• Input data
################
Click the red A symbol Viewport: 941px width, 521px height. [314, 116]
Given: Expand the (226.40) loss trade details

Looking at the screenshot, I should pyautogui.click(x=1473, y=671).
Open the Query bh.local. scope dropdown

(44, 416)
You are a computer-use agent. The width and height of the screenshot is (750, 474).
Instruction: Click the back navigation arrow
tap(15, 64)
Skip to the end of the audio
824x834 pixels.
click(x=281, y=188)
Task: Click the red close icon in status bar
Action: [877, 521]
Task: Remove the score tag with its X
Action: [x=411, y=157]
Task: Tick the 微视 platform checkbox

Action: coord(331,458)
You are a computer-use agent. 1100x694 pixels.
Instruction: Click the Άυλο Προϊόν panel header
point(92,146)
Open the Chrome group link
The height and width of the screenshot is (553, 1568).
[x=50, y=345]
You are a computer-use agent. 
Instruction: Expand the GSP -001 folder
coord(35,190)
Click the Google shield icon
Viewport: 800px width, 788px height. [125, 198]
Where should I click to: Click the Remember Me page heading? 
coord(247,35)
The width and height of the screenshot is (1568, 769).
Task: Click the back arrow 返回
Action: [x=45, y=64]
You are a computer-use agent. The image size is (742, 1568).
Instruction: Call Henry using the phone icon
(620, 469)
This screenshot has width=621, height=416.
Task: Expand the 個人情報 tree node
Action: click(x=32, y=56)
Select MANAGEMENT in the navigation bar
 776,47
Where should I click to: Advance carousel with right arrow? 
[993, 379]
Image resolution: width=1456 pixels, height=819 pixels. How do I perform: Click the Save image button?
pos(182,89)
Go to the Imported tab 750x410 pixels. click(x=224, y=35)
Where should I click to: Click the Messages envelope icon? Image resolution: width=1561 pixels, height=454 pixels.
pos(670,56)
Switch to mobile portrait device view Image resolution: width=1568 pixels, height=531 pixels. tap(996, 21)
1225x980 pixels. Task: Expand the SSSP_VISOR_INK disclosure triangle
################
• Problem statement
Exactly and without omission, set down every entry.

• Result of this task
Click the red A symbol Viewport: 941px width, 521px height. [314, 116]
Given: Expand the (226.40) loss trade details

Looking at the screenshot, I should pyautogui.click(x=1473, y=671).
Open the Query bh.local. scope dropdown

(44, 416)
You are a computer-use agent. The width and height of the screenshot is (750, 474).
Instruction: Click the back navigation arrow
tap(15, 64)
Skip to the end of the audio
824x834 pixels.
click(x=281, y=188)
Task: Click the red close icon in status bar
Action: [877, 521]
Task: Remove the score tag with its X
Action: [x=411, y=157]
Task: Tick the 微视 platform checkbox

Action: coord(331,458)
You are a computer-use agent. 1100x694 pixels.
Instruction: Click the Άυλο Προϊόν panel header
point(92,146)
Open the Chrome group link
The height and width of the screenshot is (553, 1568).
[x=50, y=345]
You are a computer-use agent. 
Instruction: Expand the GSP -001 folder
coord(35,190)
Click the Google shield icon
Viewport: 800px width, 788px height. [125, 198]
Where should I click to: Click the Remember Me page heading? 
coord(247,35)
The width and height of the screenshot is (1568, 769).
Task: Click the back arrow 返回
Action: [x=45, y=64]
You are a computer-use agent. The image size is (742, 1568).
Instruction: Call Henry using the phone icon
(620, 469)
This screenshot has width=621, height=416.
Task: Expand the 個人情報 tree node
Action: click(x=32, y=56)
Select MANAGEMENT in the navigation bar
 776,47
Where should I click to: Advance carousel with right arrow? 
[993, 379]
Image resolution: width=1456 pixels, height=819 pixels. How do I perform: Click the Save image button?
pos(182,89)
Go to the Imported tab 750x410 pixels. click(x=224, y=35)
Where should I click to: Click the Messages envelope icon? Image resolution: width=1561 pixels, height=454 pixels.
pos(670,56)
Switch to mobile portrait device view Image resolution: width=1568 pixels, height=531 pixels. tap(996, 21)
1225x980 pixels. Task: Expand the SSSP_VISOR_INK disclosure triangle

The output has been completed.